The third problem arose from the discontinuity of the data collection. The TSP collection was corrupted by incidental breaks in sample collections (Figure 1). To supplement the data, a temporary liner trend was considered. Since temporal changes in the metal concentrations were low during the period studied, linear interpolation was sufficient to describe concentration changes over time. The missing data for breaks were calculated using the estimated course of concentration changes throughout the sampling period.
The contents of elements Mn, Fe, Cu, Zn, Cd, Hg, and Pb in subcomposition (i = {1,..., 7}) for TSP and moss were calculated. In this way, metal concentrations in the material could be determined independently of other component abundances, facilitating comparisons of the results from TSP and moss.

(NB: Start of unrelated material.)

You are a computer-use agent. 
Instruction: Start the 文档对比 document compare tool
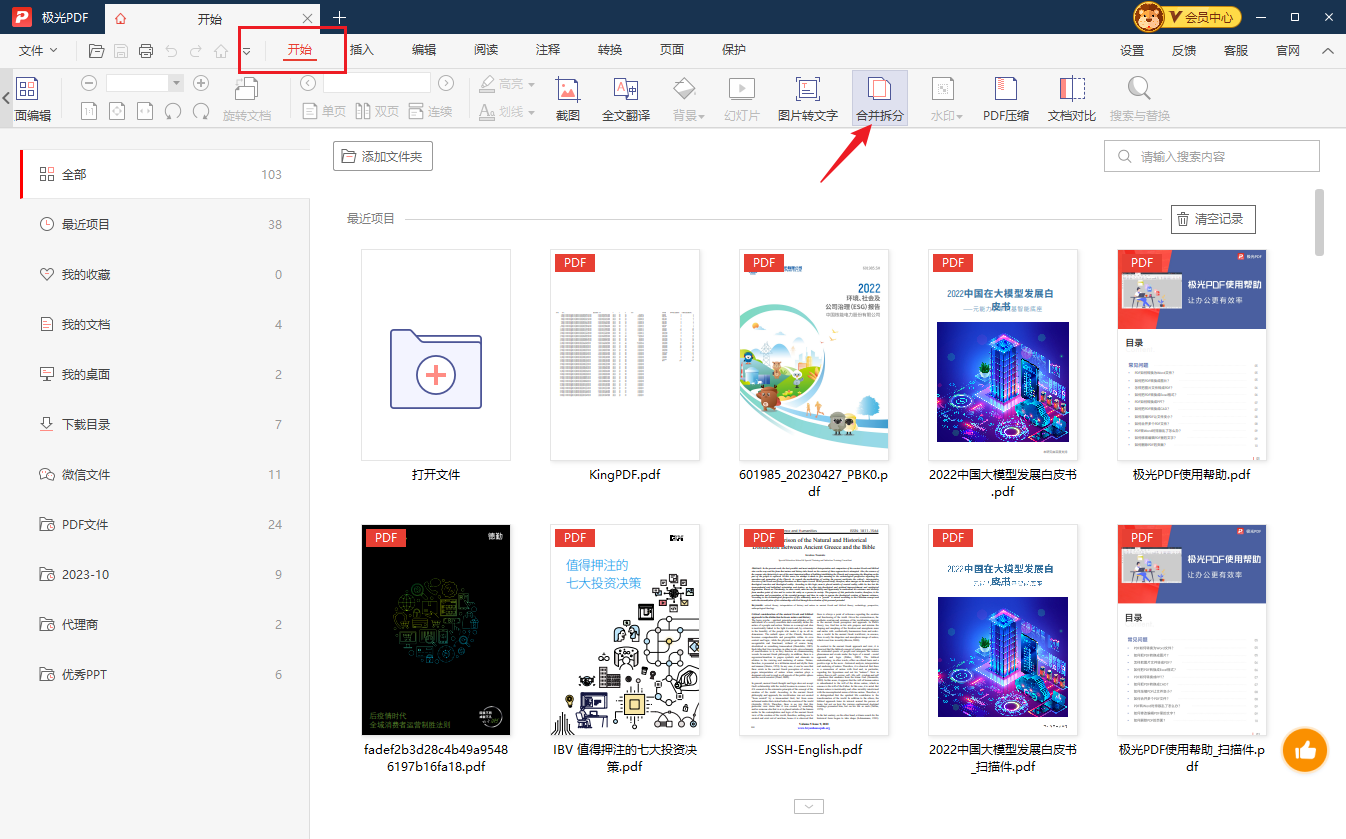1072,99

Despite different materials and collection periods, the procedures applied in the data elaboration process enabled the comparison of moss and TSP compositions. As a result, valid conclusions about the material compositions could be drawn.

3. Results

The daily mass increments of TSP in the filters are shown in Figure 1. As shown, there was considerable variation in the amount of deposited dust over time, and there were differences from one month to another. The average daily weight of TSP intake was 0.0016, 0.0020 and 0.0023 g for the first, second and third months, respectively.
The variable daily amount of dust deposited on the filters was also reflected in the concentrations of heavy metals detected therein, as shown in Table 3.

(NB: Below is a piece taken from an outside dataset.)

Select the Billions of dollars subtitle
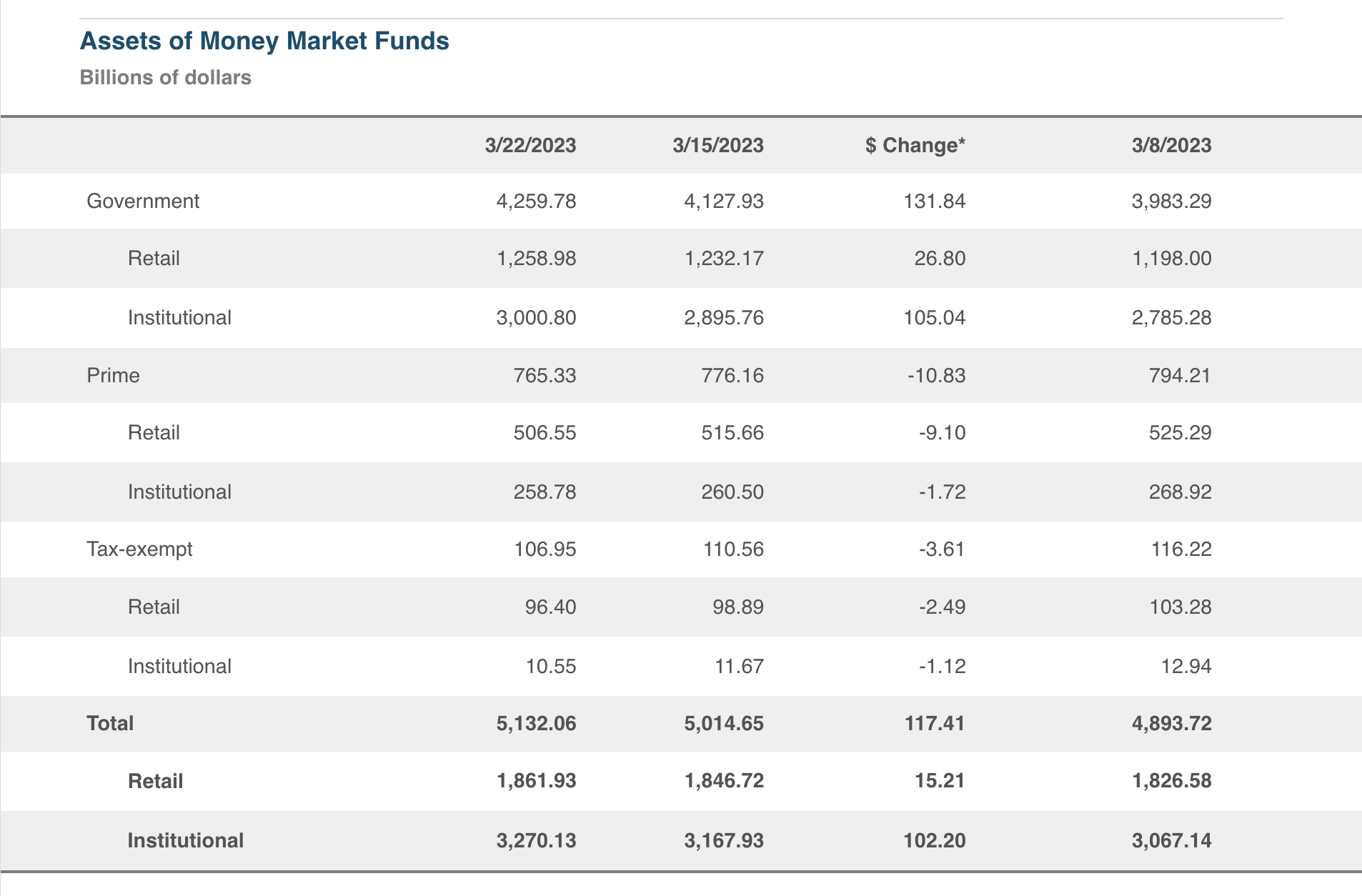Viewport: 1362px width, 896px height. 165,77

In general, the order of element abundances in TSP samples was: Fe > Pb > Zn > Cu > Mn > Hg > Cd for first month; Fe > Zn > Pb > Cu > Mn > Cd > Hg for the second; and Fe > Zn > Pb > Cu > Mn > Hg > Cd for the third.

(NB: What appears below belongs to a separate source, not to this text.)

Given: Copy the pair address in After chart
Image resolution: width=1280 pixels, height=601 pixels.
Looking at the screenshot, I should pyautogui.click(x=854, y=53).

The results of the moss-bag technique showed increases in heavy metal concentrations in three moss species depending on exposure time and element, as shown in Figure 2. The values shown are the increases, i.e., the relative concentrations, which are the differences between the concentrations measured in the moss after exposure (Caf) and those in the control sample before exposure (Cbe): (Caf − Cbe).
The results shown in Figure 2 indicate changes in element concentrations over time. Increases in these metals can be observed from month to month; for most elements and moss species, the greatest increases in concentrations were observed after three months of exposure (iron, copper, zinc, cadmium, mercury).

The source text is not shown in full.